● **What needs to be done**:
Repeat the data. Keep each line identical.

● **Record excerpts**:

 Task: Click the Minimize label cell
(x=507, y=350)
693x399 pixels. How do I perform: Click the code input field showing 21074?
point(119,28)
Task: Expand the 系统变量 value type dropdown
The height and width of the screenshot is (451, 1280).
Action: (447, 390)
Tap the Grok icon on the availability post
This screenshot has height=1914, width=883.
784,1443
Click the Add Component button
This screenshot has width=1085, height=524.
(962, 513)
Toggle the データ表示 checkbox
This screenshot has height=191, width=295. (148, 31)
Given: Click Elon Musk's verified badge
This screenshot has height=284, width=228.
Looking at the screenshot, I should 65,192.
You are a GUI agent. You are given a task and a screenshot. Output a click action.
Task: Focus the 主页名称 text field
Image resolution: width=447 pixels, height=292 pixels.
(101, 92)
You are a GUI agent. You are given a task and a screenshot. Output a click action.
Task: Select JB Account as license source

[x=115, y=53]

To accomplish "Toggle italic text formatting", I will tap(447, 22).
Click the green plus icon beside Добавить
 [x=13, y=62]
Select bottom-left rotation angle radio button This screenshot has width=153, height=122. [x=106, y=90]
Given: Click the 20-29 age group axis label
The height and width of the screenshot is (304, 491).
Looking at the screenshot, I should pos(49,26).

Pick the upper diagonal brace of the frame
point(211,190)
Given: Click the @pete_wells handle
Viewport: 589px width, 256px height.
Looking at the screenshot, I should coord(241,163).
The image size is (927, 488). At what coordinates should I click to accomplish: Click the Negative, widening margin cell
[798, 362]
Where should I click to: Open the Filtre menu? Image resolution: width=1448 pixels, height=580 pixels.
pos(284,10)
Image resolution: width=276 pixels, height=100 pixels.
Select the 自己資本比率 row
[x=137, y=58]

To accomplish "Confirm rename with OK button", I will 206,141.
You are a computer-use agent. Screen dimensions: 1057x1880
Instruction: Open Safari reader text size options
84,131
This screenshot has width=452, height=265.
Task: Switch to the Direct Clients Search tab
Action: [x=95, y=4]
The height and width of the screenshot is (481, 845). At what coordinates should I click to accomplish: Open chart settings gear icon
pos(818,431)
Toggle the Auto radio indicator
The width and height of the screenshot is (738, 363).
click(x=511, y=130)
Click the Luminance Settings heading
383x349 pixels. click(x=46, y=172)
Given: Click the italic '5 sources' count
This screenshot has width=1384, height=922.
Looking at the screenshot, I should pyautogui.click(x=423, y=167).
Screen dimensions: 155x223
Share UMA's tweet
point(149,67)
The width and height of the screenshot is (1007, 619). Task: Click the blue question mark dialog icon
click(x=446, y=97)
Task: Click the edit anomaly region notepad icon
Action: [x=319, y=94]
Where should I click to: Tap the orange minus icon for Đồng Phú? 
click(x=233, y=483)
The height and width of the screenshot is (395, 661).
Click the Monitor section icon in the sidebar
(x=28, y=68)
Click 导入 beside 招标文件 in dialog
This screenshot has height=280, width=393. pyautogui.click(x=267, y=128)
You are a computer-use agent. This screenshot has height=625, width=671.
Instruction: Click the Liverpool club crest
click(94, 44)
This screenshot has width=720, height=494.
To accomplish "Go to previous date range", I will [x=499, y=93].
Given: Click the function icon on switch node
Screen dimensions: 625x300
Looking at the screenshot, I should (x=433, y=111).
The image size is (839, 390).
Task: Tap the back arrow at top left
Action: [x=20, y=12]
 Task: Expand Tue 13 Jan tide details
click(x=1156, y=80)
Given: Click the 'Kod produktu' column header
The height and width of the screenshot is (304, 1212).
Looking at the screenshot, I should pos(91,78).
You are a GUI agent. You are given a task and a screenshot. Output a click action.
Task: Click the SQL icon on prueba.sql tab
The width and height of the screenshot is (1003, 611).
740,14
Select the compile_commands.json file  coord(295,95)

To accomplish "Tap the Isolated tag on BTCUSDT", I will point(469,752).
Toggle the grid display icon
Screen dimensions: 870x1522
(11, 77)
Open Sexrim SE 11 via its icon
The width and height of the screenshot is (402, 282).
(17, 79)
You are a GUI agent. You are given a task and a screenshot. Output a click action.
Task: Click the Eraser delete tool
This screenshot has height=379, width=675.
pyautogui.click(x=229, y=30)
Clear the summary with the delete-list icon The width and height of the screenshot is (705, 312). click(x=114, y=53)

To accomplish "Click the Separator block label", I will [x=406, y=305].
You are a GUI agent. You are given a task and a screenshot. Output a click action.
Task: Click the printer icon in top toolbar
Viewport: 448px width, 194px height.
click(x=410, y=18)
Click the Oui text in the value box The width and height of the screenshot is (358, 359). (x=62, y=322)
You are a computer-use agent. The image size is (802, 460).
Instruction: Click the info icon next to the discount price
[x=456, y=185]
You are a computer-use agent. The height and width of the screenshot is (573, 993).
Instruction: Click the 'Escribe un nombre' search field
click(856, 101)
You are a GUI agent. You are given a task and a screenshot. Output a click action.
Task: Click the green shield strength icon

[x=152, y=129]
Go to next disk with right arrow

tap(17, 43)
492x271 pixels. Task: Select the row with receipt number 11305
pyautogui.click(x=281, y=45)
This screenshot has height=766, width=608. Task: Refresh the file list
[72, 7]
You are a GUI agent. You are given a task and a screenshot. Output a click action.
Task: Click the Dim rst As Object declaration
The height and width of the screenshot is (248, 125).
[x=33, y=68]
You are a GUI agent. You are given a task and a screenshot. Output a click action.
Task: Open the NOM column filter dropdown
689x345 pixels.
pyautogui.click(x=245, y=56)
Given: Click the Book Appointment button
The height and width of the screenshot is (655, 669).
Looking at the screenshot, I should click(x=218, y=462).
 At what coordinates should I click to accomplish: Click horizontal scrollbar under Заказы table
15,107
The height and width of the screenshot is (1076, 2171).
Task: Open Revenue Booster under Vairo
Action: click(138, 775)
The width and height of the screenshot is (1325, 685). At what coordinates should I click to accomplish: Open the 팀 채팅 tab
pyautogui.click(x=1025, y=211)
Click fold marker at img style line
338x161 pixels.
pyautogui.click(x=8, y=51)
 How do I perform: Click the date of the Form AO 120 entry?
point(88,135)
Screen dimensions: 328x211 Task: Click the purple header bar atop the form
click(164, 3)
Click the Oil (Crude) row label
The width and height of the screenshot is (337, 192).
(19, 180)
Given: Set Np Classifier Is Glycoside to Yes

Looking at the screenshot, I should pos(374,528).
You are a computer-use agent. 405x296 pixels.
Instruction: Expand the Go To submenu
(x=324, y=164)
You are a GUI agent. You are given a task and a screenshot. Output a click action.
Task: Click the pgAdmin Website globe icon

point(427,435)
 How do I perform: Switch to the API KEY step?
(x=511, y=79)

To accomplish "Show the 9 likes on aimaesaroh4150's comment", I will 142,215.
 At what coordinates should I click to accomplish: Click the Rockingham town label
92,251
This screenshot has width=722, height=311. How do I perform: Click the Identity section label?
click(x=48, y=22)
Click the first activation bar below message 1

● **Reply**:
 Task: Click the Minimize label cell
(x=507, y=350)
693x399 pixels. How do I perform: Click the code input field showing 21074?
point(119,28)
Task: Expand the 系统变量 value type dropdown
The height and width of the screenshot is (451, 1280).
Action: (447, 390)
Tap the Grok icon on the availability post
This screenshot has height=1914, width=883.
784,1443
Click the Add Component button
This screenshot has width=1085, height=524.
(962, 513)
Toggle the データ表示 checkbox
This screenshot has height=191, width=295. (148, 31)
Given: Click Elon Musk's verified badge
This screenshot has height=284, width=228.
Looking at the screenshot, I should 65,192.
You are a GUI agent. You are given a task and a screenshot. Output a click action.
Task: Focus the 主页名称 text field
Image resolution: width=447 pixels, height=292 pixels.
(101, 92)
You are a GUI agent. You are given a task and a screenshot. Output a click action.
Task: Select JB Account as license source

[x=115, y=53]

To accomplish "Toggle italic text formatting", I will tap(447, 22).
Click the green plus icon beside Добавить
 [x=13, y=62]
Select bottom-left rotation angle radio button This screenshot has width=153, height=122. [x=106, y=90]
Given: Click the 20-29 age group axis label
The height and width of the screenshot is (304, 491).
Looking at the screenshot, I should pos(49,26).

Pick the upper diagonal brace of the frame
point(211,190)
Given: Click the @pete_wells handle
Viewport: 589px width, 256px height.
Looking at the screenshot, I should coord(241,163).
The image size is (927, 488). At what coordinates should I click to accomplish: Click the Negative, widening margin cell
[798, 362]
Where should I click to: Open the Filtre menu? Image resolution: width=1448 pixels, height=580 pixels.
pos(284,10)
Image resolution: width=276 pixels, height=100 pixels.
Select the 自己資本比率 row
[x=137, y=58]

To accomplish "Confirm rename with OK button", I will 206,141.
You are a computer-use agent. Screen dimensions: 1057x1880
Instruction: Open Safari reader text size options
84,131
This screenshot has width=452, height=265.
Task: Switch to the Direct Clients Search tab
Action: [x=95, y=4]
The height and width of the screenshot is (481, 845). At what coordinates should I click to accomplish: Open chart settings gear icon
pos(818,431)
Toggle the Auto radio indicator
The width and height of the screenshot is (738, 363).
click(x=511, y=130)
Click the Luminance Settings heading
383x349 pixels. click(x=46, y=172)
Given: Click the italic '5 sources' count
This screenshot has width=1384, height=922.
Looking at the screenshot, I should pyautogui.click(x=423, y=167).
Screen dimensions: 155x223
Share UMA's tweet
point(149,67)
The width and height of the screenshot is (1007, 619). Task: Click the blue question mark dialog icon
click(x=446, y=97)
Task: Click the edit anomaly region notepad icon
Action: [x=319, y=94]
Where should I click to: Tap the orange minus icon for Đồng Phú? 
click(x=233, y=483)
The height and width of the screenshot is (395, 661).
Click the Monitor section icon in the sidebar
(x=28, y=68)
Click 导入 beside 招标文件 in dialog
This screenshot has height=280, width=393. pyautogui.click(x=267, y=128)
You are a computer-use agent. This screenshot has height=625, width=671.
Instruction: Click the Liverpool club crest
click(94, 44)
This screenshot has width=720, height=494.
To accomplish "Go to previous date range", I will [x=499, y=93].
Given: Click the function icon on switch node
Screen dimensions: 625x300
Looking at the screenshot, I should (x=433, y=111).
The image size is (839, 390).
Task: Tap the back arrow at top left
Action: [x=20, y=12]
 Task: Expand Tue 13 Jan tide details
click(x=1156, y=80)
Given: Click the 'Kod produktu' column header
The height and width of the screenshot is (304, 1212).
Looking at the screenshot, I should pos(91,78).
You are a GUI agent. You are given a task and a screenshot. Output a click action.
Task: Click the SQL icon on prueba.sql tab
The width and height of the screenshot is (1003, 611).
740,14
Select the compile_commands.json file  coord(295,95)

To accomplish "Tap the Isolated tag on BTCUSDT", I will point(469,752).
Toggle the grid display icon
Screen dimensions: 870x1522
(11, 77)
Open Sexrim SE 11 via its icon
The width and height of the screenshot is (402, 282).
(17, 79)
You are a GUI agent. You are given a task and a screenshot. Output a click action.
Task: Click the Eraser delete tool
This screenshot has height=379, width=675.
pyautogui.click(x=229, y=30)
Clear the summary with the delete-list icon The width and height of the screenshot is (705, 312). click(x=114, y=53)

To accomplish "Click the Separator block label", I will [x=406, y=305].
You are a GUI agent. You are given a task and a screenshot. Output a click action.
Task: Click the printer icon in top toolbar
Viewport: 448px width, 194px height.
click(x=410, y=18)
Click the Oui text in the value box The width and height of the screenshot is (358, 359). (x=62, y=322)
You are a computer-use agent. The image size is (802, 460).
Instruction: Click the info icon next to the discount price
[x=456, y=185]
You are a computer-use agent. The height and width of the screenshot is (573, 993).
Instruction: Click the 'Escribe un nombre' search field
click(856, 101)
You are a GUI agent. You are given a task and a screenshot. Output a click action.
Task: Click the green shield strength icon

[x=152, y=129]
Go to next disk with right arrow

tap(17, 43)
492x271 pixels. Task: Select the row with receipt number 11305
pyautogui.click(x=281, y=45)
This screenshot has height=766, width=608. Task: Refresh the file list
[72, 7]
You are a GUI agent. You are given a task and a screenshot. Output a click action.
Task: Click the Dim rst As Object declaration
The height and width of the screenshot is (248, 125).
[x=33, y=68]
You are a GUI agent. You are given a task and a screenshot. Output a click action.
Task: Open the NOM column filter dropdown
689x345 pixels.
pyautogui.click(x=245, y=56)
Given: Click the Book Appointment button
The height and width of the screenshot is (655, 669).
Looking at the screenshot, I should click(x=218, y=462).
 At what coordinates should I click to accomplish: Click horizontal scrollbar under Заказы table
15,107
The height and width of the screenshot is (1076, 2171).
Task: Open Revenue Booster under Vairo
Action: click(138, 775)
The width and height of the screenshot is (1325, 685). At what coordinates should I click to accomplish: Open the 팀 채팅 tab
pyautogui.click(x=1025, y=211)
Click fold marker at img style line
338x161 pixels.
pyautogui.click(x=8, y=51)
 How do I perform: Click the date of the Form AO 120 entry?
point(88,135)
Screen dimensions: 328x211 Task: Click the purple header bar atop the form
click(164, 3)
Click the Oil (Crude) row label
The width and height of the screenshot is (337, 192).
(19, 180)
Given: Set Np Classifier Is Glycoside to Yes

Looking at the screenshot, I should pos(374,528).
You are a computer-use agent. 405x296 pixels.
Instruction: Expand the Go To submenu
(x=324, y=164)
You are a GUI agent. You are given a task and a screenshot. Output a click action.
Task: Click the pgAdmin Website globe icon

point(427,435)
 How do I perform: Switch to the API KEY step?
(x=511, y=79)

To accomplish "Show the 9 likes on aimaesaroh4150's comment", I will 142,215.
 At what coordinates should I click to accomplish: Click the Rockingham town label
92,251
This screenshot has width=722, height=311. How do I perform: Click the Identity section label?
click(x=48, y=22)
Click the first activation bar below message 1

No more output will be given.